» Exercise brief: All the entries, exactly as they read, must be written out again.

======== Exercise data

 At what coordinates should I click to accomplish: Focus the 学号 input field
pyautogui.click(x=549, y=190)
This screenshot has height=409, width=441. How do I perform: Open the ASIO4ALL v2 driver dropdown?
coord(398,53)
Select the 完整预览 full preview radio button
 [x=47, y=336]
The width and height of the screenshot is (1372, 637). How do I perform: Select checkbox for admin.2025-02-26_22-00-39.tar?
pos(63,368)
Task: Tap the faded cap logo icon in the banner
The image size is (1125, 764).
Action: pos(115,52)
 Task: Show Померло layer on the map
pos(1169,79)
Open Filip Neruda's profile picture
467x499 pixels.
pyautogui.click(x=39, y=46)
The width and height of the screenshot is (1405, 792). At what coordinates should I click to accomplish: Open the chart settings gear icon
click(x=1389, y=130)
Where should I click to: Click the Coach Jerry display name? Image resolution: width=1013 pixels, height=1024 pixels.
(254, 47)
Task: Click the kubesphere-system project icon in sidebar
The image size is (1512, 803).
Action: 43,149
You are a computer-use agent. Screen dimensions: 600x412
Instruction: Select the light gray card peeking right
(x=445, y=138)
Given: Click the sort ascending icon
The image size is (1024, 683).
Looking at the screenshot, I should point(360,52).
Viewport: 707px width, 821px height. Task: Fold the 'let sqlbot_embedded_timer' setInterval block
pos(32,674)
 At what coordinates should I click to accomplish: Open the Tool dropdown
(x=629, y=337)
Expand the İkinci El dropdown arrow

================

» Solution for this task:
 At what coordinates should I click to accomplish: Focus the 学号 input field
pyautogui.click(x=549, y=190)
This screenshot has height=409, width=441. How do I perform: Open the ASIO4ALL v2 driver dropdown?
coord(398,53)
Select the 完整预览 full preview radio button
 [x=47, y=336]
The width and height of the screenshot is (1372, 637). How do I perform: Select checkbox for admin.2025-02-26_22-00-39.tar?
pos(63,368)
Task: Tap the faded cap logo icon in the banner
The image size is (1125, 764).
Action: pos(115,52)
 Task: Show Померло layer on the map
pos(1169,79)
Open Filip Neruda's profile picture
467x499 pixels.
pyautogui.click(x=39, y=46)
The width and height of the screenshot is (1405, 792). At what coordinates should I click to accomplish: Open the chart settings gear icon
click(x=1389, y=130)
Where should I click to: Click the Coach Jerry display name? Image resolution: width=1013 pixels, height=1024 pixels.
(254, 47)
Task: Click the kubesphere-system project icon in sidebar
The image size is (1512, 803).
Action: 43,149
You are a computer-use agent. Screen dimensions: 600x412
Instruction: Select the light gray card peeking right
(x=445, y=138)
Given: Click the sort ascending icon
The image size is (1024, 683).
Looking at the screenshot, I should point(360,52).
Viewport: 707px width, 821px height. Task: Fold the 'let sqlbot_embedded_timer' setInterval block
pos(32,674)
 At what coordinates should I click to accomplish: Open the Tool dropdown
(x=629, y=337)
Expand the İkinci El dropdown arrow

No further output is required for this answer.